Adaptive-Sync had been a part of VESA's embedded DisplayPort (eDP) standard since 2009, hence how AMD was able to mock up a FreeSync demo on a laptop earlier this year. At the time NVIDIA were saying that no meaningful update was required to the equivalent desktop standard, but the weight of the VESA board (on which both AMD and NVIDIA have a member, with the AMD member being the current chair) obviously disagreed. It's important to realise that the technology is merely an enabler for the designers of graphics devices to utilise, it still needs to be exploited by Intel, AMD et al for any benefits to be seen.
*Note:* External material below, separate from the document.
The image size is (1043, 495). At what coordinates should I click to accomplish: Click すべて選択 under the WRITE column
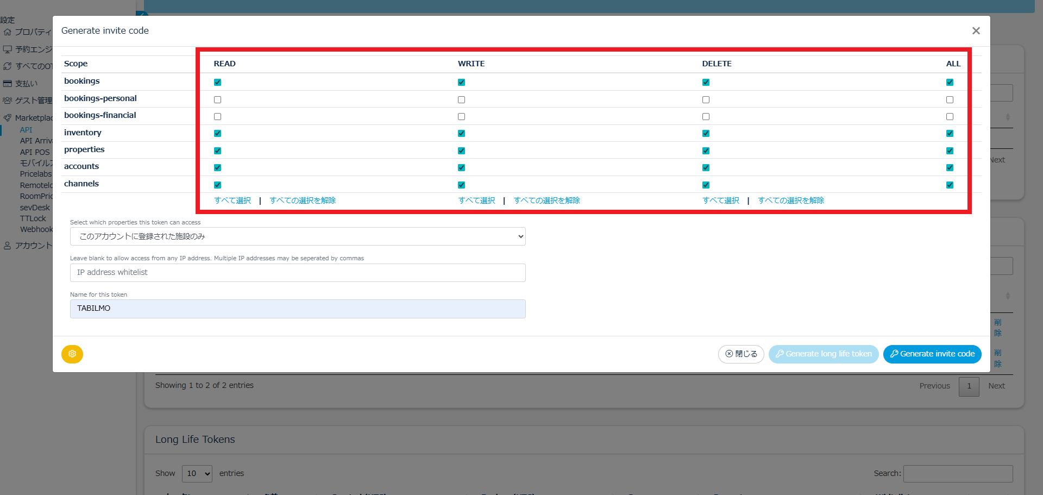tap(476, 200)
Whilst NVIDIA have been at the forefront in stimulating progression in the standards it is AMD who seem poised to take advantage. The specification as defined neatly sidesteps NVIDIA's proprietary G-SYNC module - an ASIC which replaces the panel scaler in G-SYNC monitors and controls (amongst other things) refresh timings - by requiring that the monitor scaler is capable of adjusting frame rates in real time (the real time component being key). In a series of responses AMD gave to TechReport.com it was stated that Adaptive-Sync is integral to their Project FreeSync implementation, and so without VESA's backing it seems unlikely that they would have the market clout to push their own solution upon monitor manufacturers as NVIDIA have done.

So, where does this leave NVIDIA? Well, not quite as poorly off as some might imagine. For one G-SYNC is a technology you can invest in now rather than the projected 6-12 months before the first wave of Adaptive-Sync monitors. Furthermore control over their ASIC allows NVIDIA to expand G-SYNC further, for instance by experimenting with low motion blur technology, changing monitor refresh patterns and other features. G-SYNC also adds a 3D mode to selected panels which Adaptive-Sync does not include. Obviously there's a good opportunity for NVIDIA to make hay whilst the sun shines, but the £150 mark-up for G-SYNC will be an issue. On the other hand every Kepler and Maxwell GPU is compatible with G-SYNC; AMD's Project Freesync is limited to a tiny subset of GCN cards.

For the consumer however the move is a win/win. Those who want to take advantage of it now can go down the G-SYNC route, especially if they anticipate staying with NVIDIA GFX cards for some time. In the long term this feature should become available to all, with pricing becoming more and more competetive as times goes on. Furthermore as it's part of the DisplayPort spec it allows the development of alternative implementations in the set-top, console and mobile space in the fullness of time. That said, it's far too early to say what sort of a price impact the standard will have on monitors, and if LCD controllers will need to be substantial redesigned to meet the revised specification.

As as result of this announcement AMD have also released additional technical information regarding FreeSync:

* Adaptive-Sync capable monitors are required for Project FreeSync, AMD's own implementation via their graphics hardware.
* AMD Radeon™ R9 290X, R9 290, R7 260X and R7 260 graphics cards as well as AMD APUs codenamed “Kabini,” “Temash,” “Beema,” and “Mullins” are compatible with Project FreeSync
* Potential refresh rate ranges include 36-240Hz, 21-144Hz, 17-120Hz and 9-60Hz. In principle relatively inexpensive panels in the 9-60Hz range can be used (although it remains to be seen if this will be cost effective).


Having had some limited experience with G-SYNC we find this development to be promising indeed, but it's still extremely tempting to go down the G-SYNC route rather than waiting for potential solutions to perhaps appear in 2015.